_Brano scelto_:
RECENSIONE DI LUCIA GUIDORIZZI AL LIBRO DI GIACOMO GARZYA, “DELOS”, NAPOLI 2020, IUPPITER EDIZIONI, pp. 1-342, IN “CARTESENSIBILI” (WORDPRESS.COM), 24 DICEMBRE 2022.

IL SACRO CENTRO DELLA POESIA. LUCIA GUIDORIZZI : A PROPOSITO DI “DELOS” DI GIACOMO GARZYA.

Della vasta e articolata produzione artistica di Giacomo Garzya, poeta completo nello sguardo e per complessità culturale ed esistenziale, mi ha colpito in particolar modo la lettura della raccolta “Delos. Poesie 2015-2019”, Iuppiter Edizioni, Napoli 2020, che copre l’arco di quattro anni, sviluppando un’affascinante pluralità di temi e tonalità emotive, di sguardi e paesaggi.
Già dalle prime pagine appare evidente la raffinata formazione culturale dell’autore, unita all’esperienza di molteplici viaggi compiuti in terre lontane e vicine, ma anche attraverso il tempo e dentro se stesso, cifre che contraddistinguono la sua poetica, imprimendovi un’aura inconfondibile che gli deriva da una profonda sensibilità, acuita dalla forza alchemica operante del dolore che trasmuta e trasfigura ogni esperienza terrena.
La raccolta è dedicata alla figlia Fanny, scomparsa tragicamente a soli ventiquattro anni nel 2008 ed è suddivisa in due sezioni: “I sassi parlano” e “Delos”.

_Dati registrati_:
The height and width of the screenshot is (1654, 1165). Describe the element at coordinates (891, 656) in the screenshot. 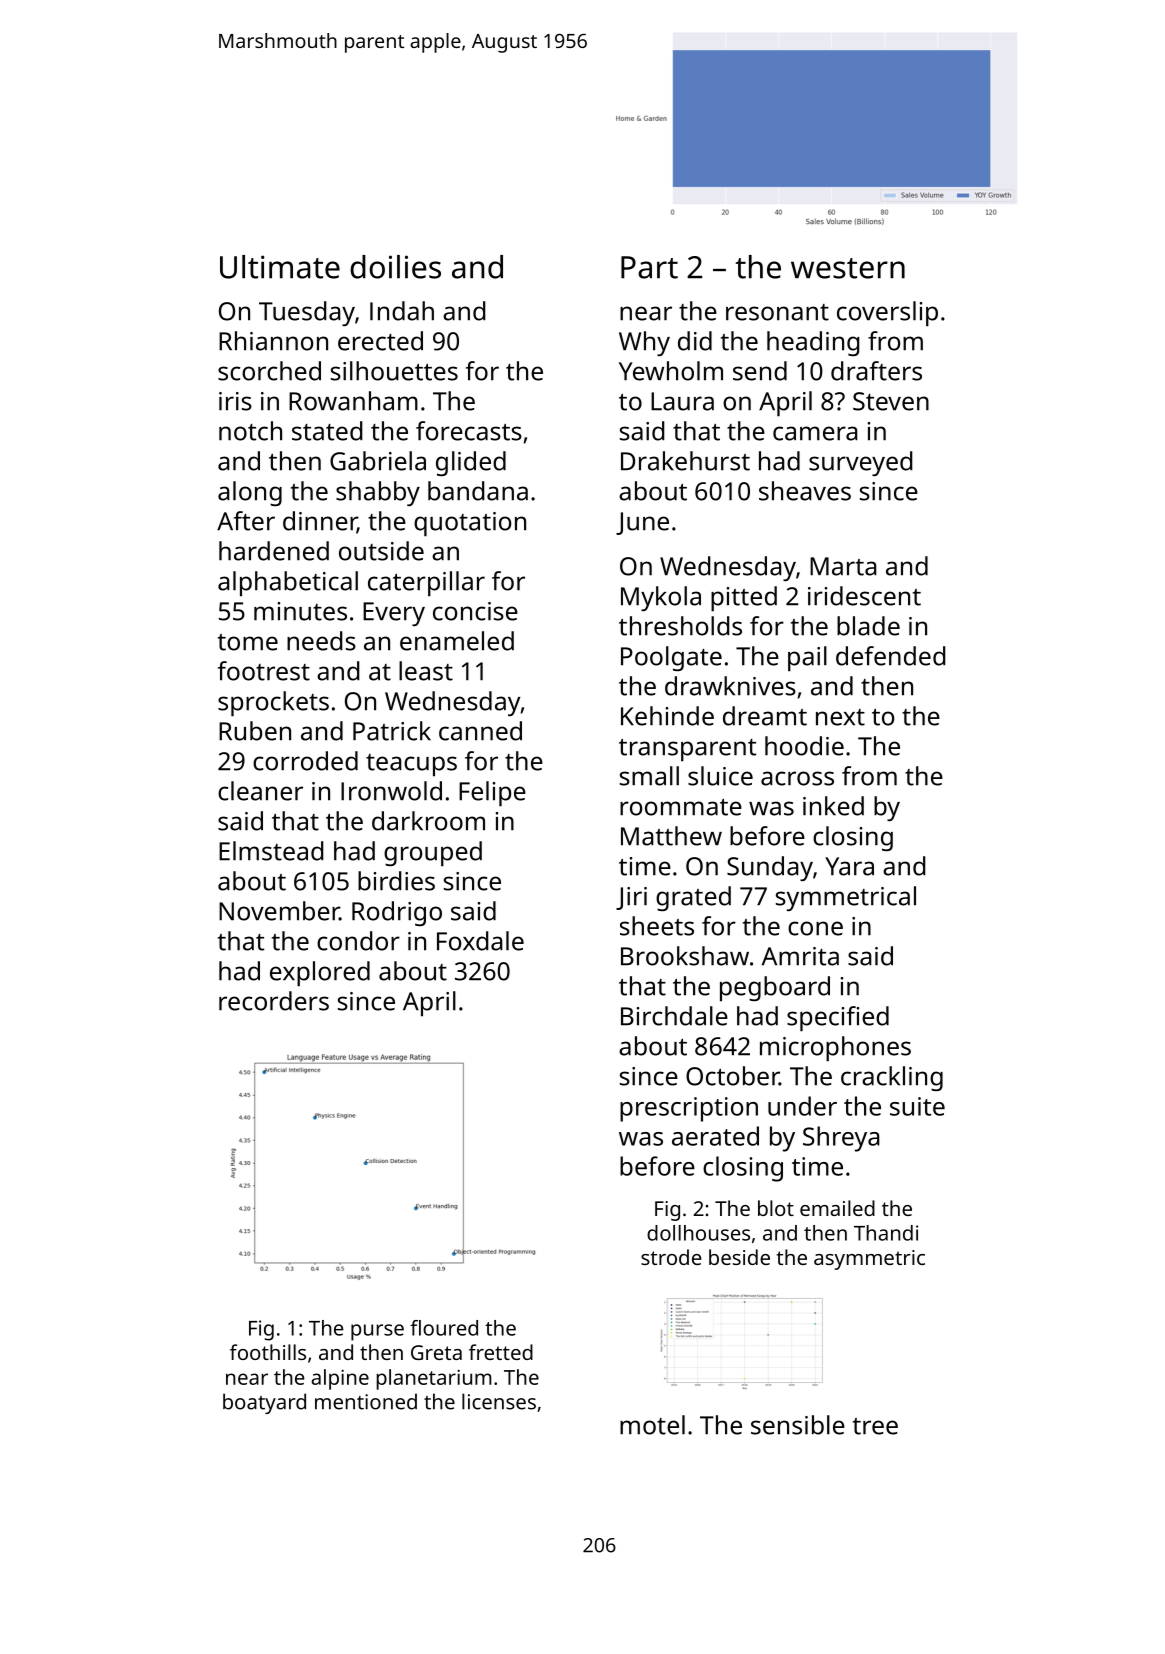

I see `defended` at that location.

_Consegna_: Scrivi tutti i nomi di persona che compaiono nella recensione del libro «Delos».

_Soluzione_:
Lucia Guidorizzi
Giacomo Garzya
Fanny